Let’s look at the case of egress traffic without VMTO. Let’s say that a virtual server in a data center needs to send packets to server in another data center. The problem is that the server’s active default gateway for its registered VLAN is in yet another data center due to the VM having moved. The effect is that the traffic must travel from the first data center to the second data center to reach the VLAN’s active default gateway. The packet must reach the default gateway in order to be routed towards destination data center. This results in duplicate traffic on WAN links and suboptimal routing, hence the “Egress Trombone Effect”. With VMTO on the MX Series this situation is fixed and the traffic is optimized. The solution is to virtualize and distribute the default gateway so that it is active on every router that participates in the VLAN. The effect is that egress packets can be sent to any router on the VLAN in question allowing the routing to be done in the local datacenter. This eliminates the “Egress Trombone Effect” and creates the most optimal forwarding path for the Inter-DC traffic.
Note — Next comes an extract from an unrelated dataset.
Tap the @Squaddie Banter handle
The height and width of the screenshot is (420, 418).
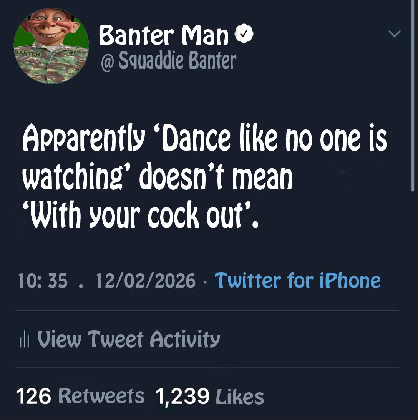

For ingress routing the situation is similar. When a server in one data center needs to send packets to a server in another data center the problem is that first edge router prefers the path to another data center for the subnet as it has no knowledge of host IPs new location due to the VM move. The effect is that traffic from the server is first routed across the WAN to the original data center due to a lower cost route for the subnet in question. Then the edge router that data center will send the packet to the destination data center. With VMTO this is fixed and traffic is optimized and the trombone effect is eliminated. The way this happens is that in addition to sending a summary route of the subnet in question the data center edge routers the MX also sends host routes which represent the location of local servers.  The effect is that ingress traffic destined for the servers is sent directly across the WAN from the first data center to destination data center. This eliminates the “Ingress Trombone Effect” and creates the most optimal forwarding path for the Inter-DC traffic.